Six Ways to Help Seasonal Affective Disorder (SAD)

SAD Seasonal Affective DisorderIt’s certainly been a long winter hasn’t it?  Shorter days, colder weather, and lack of sunshine can bring on a serious case of the doldrums and trigger emotional eating for some.

Do you have difficulty concentrating during the winter months or do you feel more sluggish, more irritable, a little depressed, and more likely to turn to food for comfort?

You may suffer from Seasonal Affective Disorder.  In fact, approximately five percent of Americans (three-fourths of them women) suffer from seasonal affective disorder (also known as SAD) in the winter as daily sunlight hours dwindle.

Dreary days and scant natural light can affect your brain and alter your circadian rhythm, lowering levels of the mood-boosting hormone, serotonin.  For some people, reduced sunlight also depresses dopamine, a brain activator.

Treating this condition with drugs or emotional eating can just complicate matters as these options can throw the body out of balance and create even worse symptoms.

So, here are some healthy strategies to help drive away those winter blues.

1. Let the sun shine in. 

The main causes of winter-based SAD is believed to be the deprivation of sunlight; therefore, exposure to sunlight is an essential element to all SAD treatment.

Spending at least 30 minutes outside everyday in the middle of the day can help fight SAD. While you want to use common sense, even in very cold weather you can usually enjoy some outside time with the right clothes.  You’ve probably heard the saying, “There’s no such thing as bad weather, only bad clothing.” It’s amazing what a couple good pair of long-johns, some wool socks, and a heavy coat can do.

And if possible, do your indoor activities near a window.

2. Eat a wholesome diet. 

Whole grains, such as oats, barley, and buckwheat; nuts and seeds, such as sunflower seeds, sesame seeds, flax seeds, cashews, pistachios, and almonds; and greens such as kale, cabbage, and mustard greens are very helpful, as these food contain tryptophan, a precursor to serotonin.

Greens have an added benefit because they are high in B-vitamins which have been shown to reduce depression.  And the added plus for nuts and seeds is most are high in omega-3 essential fatty acids, which have been shown to help increase brain functioning and moods.

3. Avoid stimulants and junk food. 

Continued use of stimulants like chocolate and coffee interfere with the production of tryptophan.  Any food high in sugar and fat fall into the same category.

4. Exercise.

Outside walks to treat SAD

Although it’s the last thing you feel like doing when you’re suffering from SAD, taking a walk outdoors every day has been shown to increase serotonin and dopamine levels.

5. Replace social networks with real, in-person friendships.

Recent studies have shown that social sites, like Facebook, actually tend to make people feel more sad and lonely in the long run.  For a healthy happiness boost, make the effort to spend less time texting and Twittering and more time with friends in real face-to-face communication.

6. Maintain an early schedule.

And finally, go to bed early and maintain a regular schedule.

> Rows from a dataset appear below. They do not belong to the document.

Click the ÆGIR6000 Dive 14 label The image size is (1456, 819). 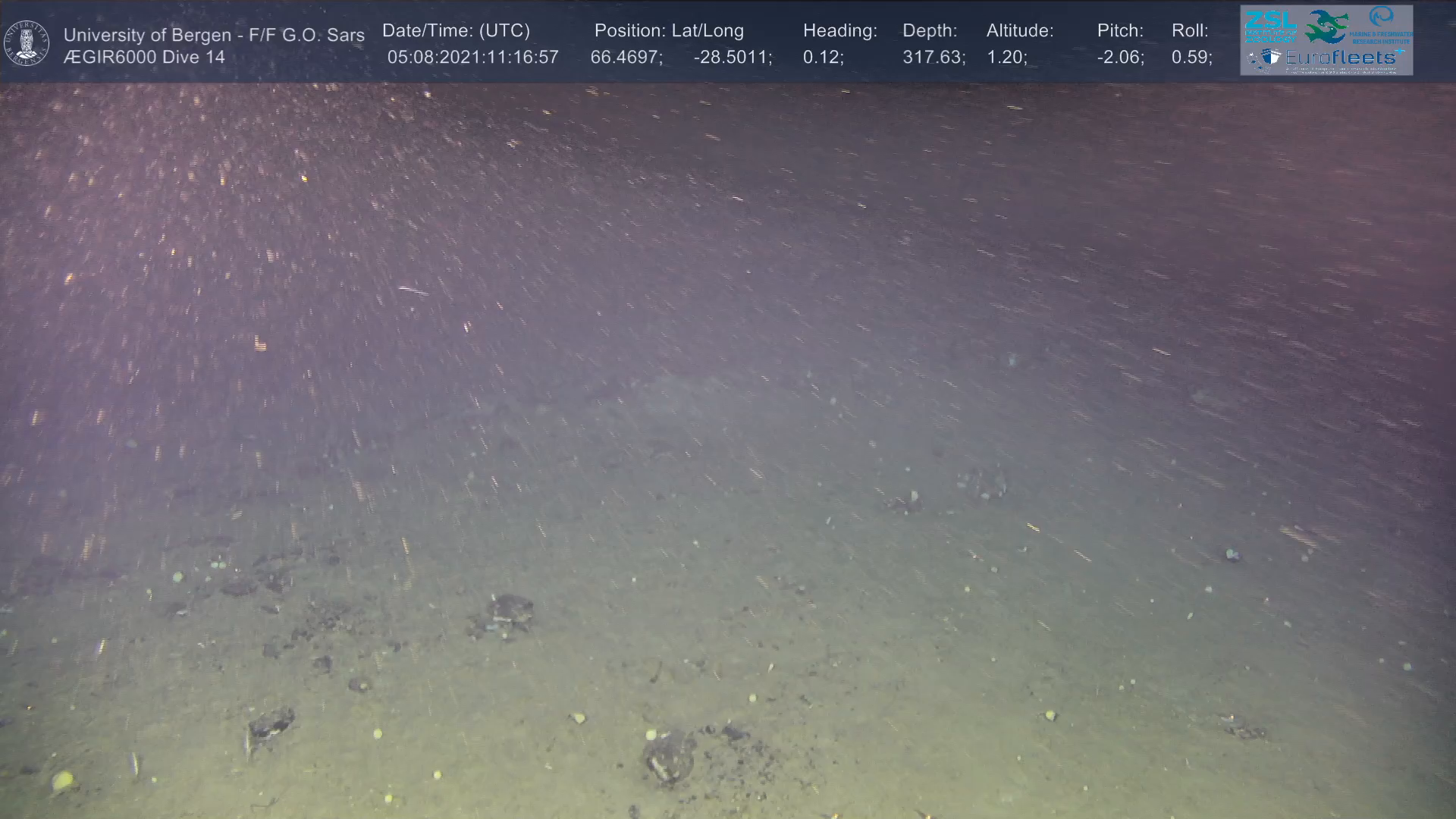[144, 57]
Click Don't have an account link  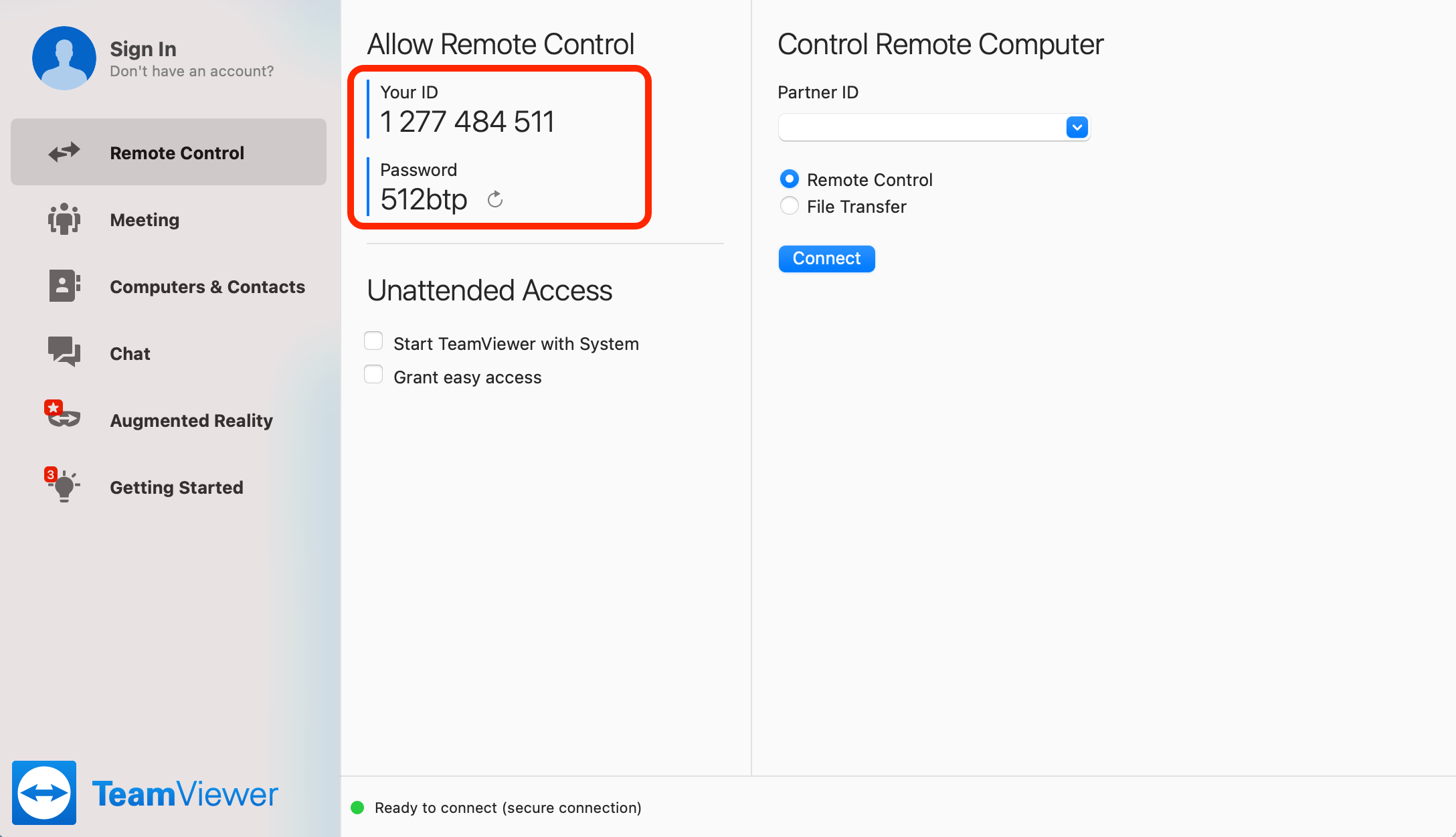(192, 71)
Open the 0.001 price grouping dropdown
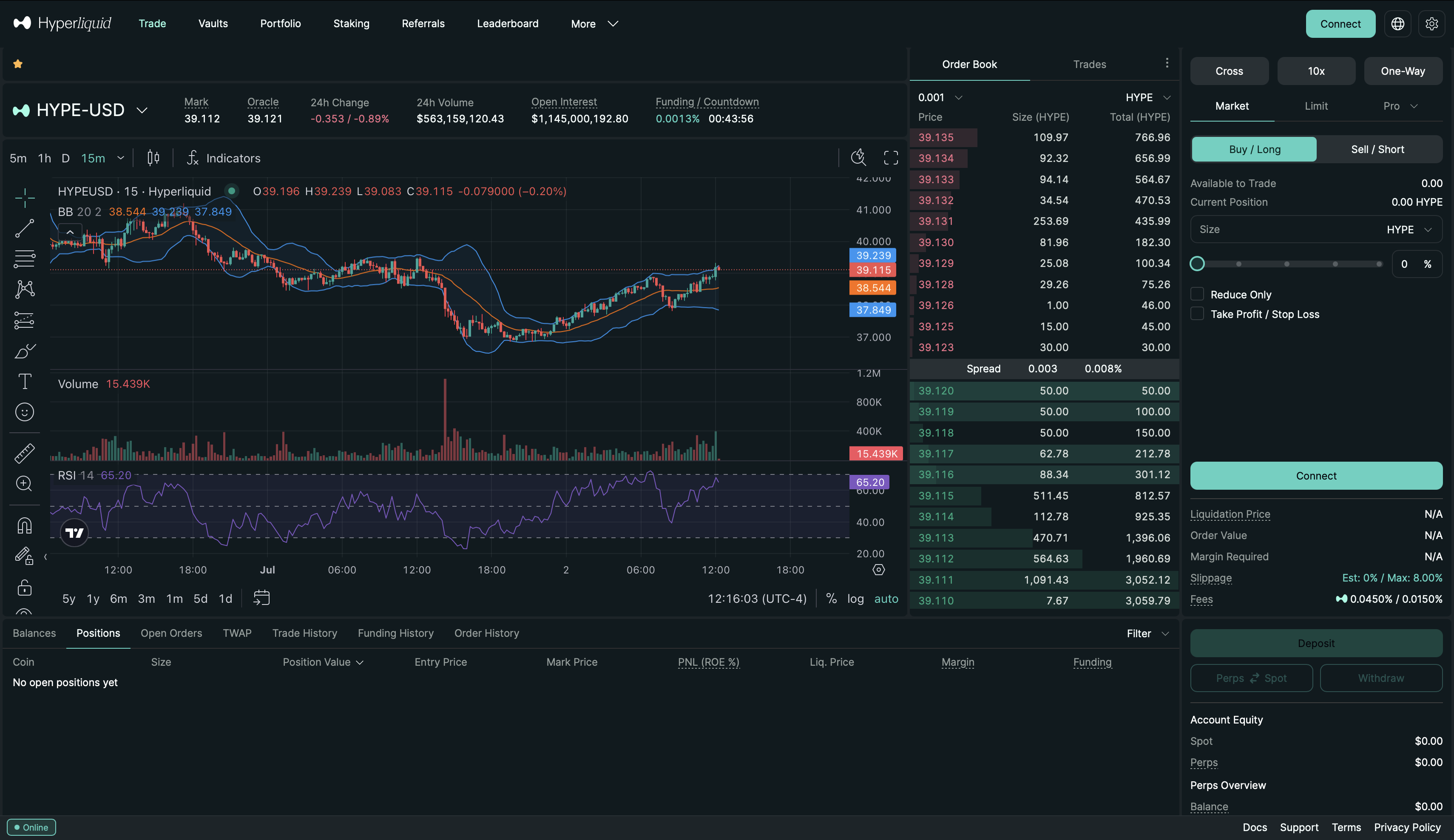The image size is (1454, 840). tap(940, 97)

If your serotonin balance is out of whack, one thing you can do is develop routines that tell your body that you want to go to sleep. This will start the melatonin cycle early so that it can be finished early and you can enjoy waking up properly the next day. The old “early to bed, early to rise” saying really works here.

These steps can make a significant difference in combating Seasonal Affective Disorder and help make the winter season a happy one.